Trained as a journalist at the New York Times, Talese grew frustrated by the word-count afforded reporters. Magazine writing allowed greater length. Better still when he turned to books.
"I wanted to do in non-fiction what fiction writers do," he said. "But I didn't want to falsify the facts. I wanted to bring to the story a sense of authenticity so readers can say, 'This is good stuff, but can I believe it?' Yes, it's verifiable."
Although Talese's books are often sweeping in nature and confront weighty subjects—the Italian-American experience, the media, the sexual revolution—he takes a microscope to small players on a world stage.
"The larger issues are not considered large by me," he said. "Most people I write about are not necessarily famous or even identifiable or news-worthy. Most people written about (in papers) are in the news because they did something terrible yesterday or because they did something significant. A newspaper presents itself as a daily record of yesterday's world, but you're trying to reflect it today. I think that world can be reflected by people who aren't necessarily news-worthy, but they can reflect a time and place."
His latest book deals with issues relevant in the last half of last century, not the least of which is the civil rights movement.
"Rosa Parks is a name. Jesse Jackson is a name," he said. "I want to write about the unknown, the underrepresented. People who are beyond the purview of the press. I take extraordinary events as seen through the eyes of ordinary people."
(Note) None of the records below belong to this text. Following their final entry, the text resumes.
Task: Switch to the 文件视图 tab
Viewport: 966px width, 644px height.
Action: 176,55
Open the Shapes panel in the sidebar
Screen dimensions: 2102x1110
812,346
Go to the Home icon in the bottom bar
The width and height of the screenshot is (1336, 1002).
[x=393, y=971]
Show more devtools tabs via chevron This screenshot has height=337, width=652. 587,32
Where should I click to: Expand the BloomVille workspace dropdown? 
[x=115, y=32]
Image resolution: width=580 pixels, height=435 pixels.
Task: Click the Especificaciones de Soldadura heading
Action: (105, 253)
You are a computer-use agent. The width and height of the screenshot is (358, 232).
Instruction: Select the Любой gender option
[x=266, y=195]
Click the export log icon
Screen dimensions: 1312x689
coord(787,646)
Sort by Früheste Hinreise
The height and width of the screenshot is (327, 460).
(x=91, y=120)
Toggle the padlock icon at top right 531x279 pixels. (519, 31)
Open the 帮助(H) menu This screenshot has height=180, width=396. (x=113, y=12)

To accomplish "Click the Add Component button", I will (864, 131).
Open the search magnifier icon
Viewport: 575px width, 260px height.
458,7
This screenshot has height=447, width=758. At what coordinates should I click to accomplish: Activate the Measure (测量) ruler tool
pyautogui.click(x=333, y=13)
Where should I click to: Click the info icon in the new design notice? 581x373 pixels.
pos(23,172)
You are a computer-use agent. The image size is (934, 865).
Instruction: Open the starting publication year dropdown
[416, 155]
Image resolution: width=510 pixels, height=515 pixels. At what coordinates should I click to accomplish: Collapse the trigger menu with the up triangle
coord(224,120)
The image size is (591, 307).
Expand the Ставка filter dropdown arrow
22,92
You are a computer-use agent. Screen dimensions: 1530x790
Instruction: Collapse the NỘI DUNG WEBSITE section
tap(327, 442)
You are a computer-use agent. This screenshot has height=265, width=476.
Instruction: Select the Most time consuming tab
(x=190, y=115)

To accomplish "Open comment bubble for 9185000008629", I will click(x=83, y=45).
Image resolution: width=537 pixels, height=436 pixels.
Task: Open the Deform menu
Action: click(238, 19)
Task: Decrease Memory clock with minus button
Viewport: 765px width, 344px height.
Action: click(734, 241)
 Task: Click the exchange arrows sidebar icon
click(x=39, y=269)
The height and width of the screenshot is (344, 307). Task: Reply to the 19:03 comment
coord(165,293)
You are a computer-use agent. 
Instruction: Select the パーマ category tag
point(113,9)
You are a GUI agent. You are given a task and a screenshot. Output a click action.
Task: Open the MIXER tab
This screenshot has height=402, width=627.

But a writer can't simply approach ordinary people and ask them to divulge their stories. They might not even be aware they have any worth sharing.
"Why does someone take 10, 12, 13 years to do a book?" Talese said. "It takes many years to get to know people. If you really know them...you can write about them from the inside out, rather than the outside in."
The outcome, then, will be a work that transcends a situation to reveal something about the human experience.
"I'm not a biographer. I'm not a historian. I'm not a journalist," he said. "I'm a storyteller."
Despite sharp words for media and the character trashing that can result from journalists' zeal to scoop the competition, Talese values the experience the job affords.
"Journalists working for a daily paper in (general assignment beats)...you're out there in the street; you can meet cops one day, tugboat captains the next," he said.
The variety of people a reporter encounters can serve as a basis for fiction writing later on.
"That's what realism is about in the hands of great writers," he said. "Hemingway started as a reporter. There's a strong sense of reportage in (his) writing. Hemingway was one of the great writers of fiction whose origins were daily newspaper work."
Though journalism can teach, aspiring writers must be willing to learn. And they must have within themselves patience and self-discipline for the task.
"I self-edit, refine, rework, rewrite, rewrite, rewrite," Talese said. "I'm very critical what it is I'm doing from the beginning. I don't settle for my second best. I'm being the critic as well as the writer."
"The writer should do all the work," he added. "The reader should have to do nothing but read with ease. Sentences should be crystal-clear...and the reader can just absorb it like a big box of chocolate."
And does Talese have in the making more delicacies for public consumption?
"I sure do," he said. "I'll talk to you about them next year."